Protests have occurred outside the court room, with some criticism of Kourelis being charged with homicide, which was felt by women's rights groups to ignore the gendered aspect of the crime and reflective of the Greek legal system's erasure of the gender dynamics that underpin crimes such as murder.

On 29 July 2025, Kourelis was sentenced to life imprisonment for Griva's murder, plus an addition five years. He was also fined 1000 EUR.

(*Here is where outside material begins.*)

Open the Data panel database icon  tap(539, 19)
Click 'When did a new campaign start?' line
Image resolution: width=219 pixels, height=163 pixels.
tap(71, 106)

In January 2025, the Athens First Instance Prosecutor initiated criminal proceedings against four police officers in connection to Griva's murder for the crime of "fatal exposure by omission". A deputy commander was placed on four months' mandatory leave; a duty police officer and security guard on three months' leave; and an immediate response officer was fined €450. Griva's family described the sanctions as "ridiculous punishments". The family's lawyer, Eleni Mazaraki, stated that the police had a lack of adequate training concerning domestic abuse, in addition to a general indifference to gender based violence.' In November 2025, the trial started of the duty police officer whom Griva had support from immediately prior to her murder. The defendant gave their deposition on 14 November, following which they were released with restrictive conditions. The officer is facing charges of fatal exposure. In addition to the duty officer, the duty supervisor and a call handler are also facing criminal charges.

In September 2026, Kourelis' appeal against his conviction began at the Mixed Jury Court of Appeal.

== Recognition ==
On the first anniversary of Griva's death on 1 April 2025, a monument was unveiled in her memory outside Agioi Anargyroi police station by Agioi Anargyroi Kamatero Municipal Council.